- **Consigne**
Veuillez recopier le passage du récit sur le Suriname qui va de "Perdus au milieu" jusqu'à "la forêt tropicale.", sans rien modifier.

- **Extrait du document**
· · · ·

Perdus au milieu de la forêt tropicale, les vestiges d’une autonomie juive oubliée viennent d’être inscrits au patrimoine de l’UNESCO. Anshel Pfeffer nous emmène en expédition au Suriname, ce tout petit pays d’Amérique du Sud qui, à en croire certains de ses habitants, aurait pu devenir un véritable État juif.
Le batelier coupe son moteur hors-bord et la vedette rouillée dérive au gré du courant paresseux du fleuve Suriname. J’ai beau essayer, même avec l’aide de deux bières « Parbo », je n’arrive pas à imaginer une communauté juive le long de ces rives verdoyantes – et encore moins un territoire juif autonome où des planteurs observant le shabbat exerçaient leur emprise sur la forêt tropicale.
J’ai visité les plus anciennes et les plus récentes synagogues du monde sur les six continents. J’en ai trouvé des traces là où elles avaient cessé d’exister. Inutile de me dire que les juifs sont de toutes les formes et de toutes les couleurs. Mais d’une manière ou d’une autre, cela ne colle pas : ici, des juifs surveillaient des esclaves, défrichaient des champs dans la jungle du Nouveau Monde, produisaient du sucre pour l’envoyer en Europe et, le vendredi, prenaient leurs bateaux pour aller prier ensemble dans leur capitale régionale en l’honneur du shabbat.

· · · ·

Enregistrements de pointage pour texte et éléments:
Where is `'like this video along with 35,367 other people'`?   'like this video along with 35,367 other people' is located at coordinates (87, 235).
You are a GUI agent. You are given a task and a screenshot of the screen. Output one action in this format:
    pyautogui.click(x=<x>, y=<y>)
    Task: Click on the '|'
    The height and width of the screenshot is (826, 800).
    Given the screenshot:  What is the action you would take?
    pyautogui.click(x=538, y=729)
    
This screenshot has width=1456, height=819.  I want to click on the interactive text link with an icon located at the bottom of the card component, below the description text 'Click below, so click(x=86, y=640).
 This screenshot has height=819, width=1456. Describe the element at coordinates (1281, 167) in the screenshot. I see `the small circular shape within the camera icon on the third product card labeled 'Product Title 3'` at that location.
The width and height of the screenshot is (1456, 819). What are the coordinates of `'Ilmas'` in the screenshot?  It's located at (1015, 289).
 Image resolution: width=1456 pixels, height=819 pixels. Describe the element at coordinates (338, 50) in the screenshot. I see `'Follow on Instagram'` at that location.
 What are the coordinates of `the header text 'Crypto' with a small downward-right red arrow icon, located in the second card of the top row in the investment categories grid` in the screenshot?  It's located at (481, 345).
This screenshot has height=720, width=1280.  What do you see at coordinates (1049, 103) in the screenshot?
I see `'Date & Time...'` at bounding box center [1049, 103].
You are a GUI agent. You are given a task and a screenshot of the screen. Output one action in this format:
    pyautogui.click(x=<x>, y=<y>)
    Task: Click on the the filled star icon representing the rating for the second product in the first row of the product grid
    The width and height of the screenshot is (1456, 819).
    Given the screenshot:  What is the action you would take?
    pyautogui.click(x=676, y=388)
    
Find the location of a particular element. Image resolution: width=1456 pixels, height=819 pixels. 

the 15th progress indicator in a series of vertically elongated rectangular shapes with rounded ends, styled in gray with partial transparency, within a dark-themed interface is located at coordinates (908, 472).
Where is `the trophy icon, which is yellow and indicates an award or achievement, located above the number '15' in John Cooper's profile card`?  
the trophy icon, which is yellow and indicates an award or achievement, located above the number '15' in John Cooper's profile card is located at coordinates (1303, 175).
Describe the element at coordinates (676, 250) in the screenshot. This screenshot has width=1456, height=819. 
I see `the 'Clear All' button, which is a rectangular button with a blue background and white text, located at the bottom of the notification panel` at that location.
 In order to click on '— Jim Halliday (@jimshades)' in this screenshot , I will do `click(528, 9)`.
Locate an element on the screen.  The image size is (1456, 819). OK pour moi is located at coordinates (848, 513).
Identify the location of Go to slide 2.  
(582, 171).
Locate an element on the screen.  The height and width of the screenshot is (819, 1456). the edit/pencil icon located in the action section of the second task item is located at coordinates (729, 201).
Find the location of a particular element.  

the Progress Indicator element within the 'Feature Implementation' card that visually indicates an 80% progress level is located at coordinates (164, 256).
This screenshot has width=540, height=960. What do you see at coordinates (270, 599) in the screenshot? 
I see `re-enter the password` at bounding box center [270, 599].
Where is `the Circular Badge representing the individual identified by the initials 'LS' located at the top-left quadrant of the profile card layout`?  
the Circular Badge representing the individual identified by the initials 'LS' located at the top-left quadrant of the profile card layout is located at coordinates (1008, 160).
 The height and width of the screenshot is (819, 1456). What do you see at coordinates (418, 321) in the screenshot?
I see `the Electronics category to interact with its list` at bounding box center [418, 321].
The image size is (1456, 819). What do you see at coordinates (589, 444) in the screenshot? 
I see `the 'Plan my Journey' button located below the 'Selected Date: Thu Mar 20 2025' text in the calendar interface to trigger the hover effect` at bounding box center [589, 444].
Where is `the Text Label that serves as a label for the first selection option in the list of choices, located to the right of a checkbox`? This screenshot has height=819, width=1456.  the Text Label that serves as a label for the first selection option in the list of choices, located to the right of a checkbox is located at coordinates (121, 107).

· · · ·

- **Réponse attendue**
Perdus au milieu de la forêt tropicale, les vestiges d’une autonomie juive oubliée viennent d’être inscrits au patrimoine de l’UNESCO. Anshel Pfeffer nous emmène en expédition au Suriname, ce tout petit pays d’Amérique du Sud qui, à en croire certains de ses habitants, aurait pu devenir un véritable État juif.
Le batelier coupe son moteur hors-bord et la vedette rouillée dérive au gré du courant paresseux du fleuve Suriname. J’ai beau essayer, même avec l’aide de deux bières « Parbo », je n’arrive pas à imaginer une communauté juive le long de ces rives verdoyantes – et encore moins un territoire juif autonome où des planteurs observant le shabbat exerçaient leur emprise sur la forêt tropicale.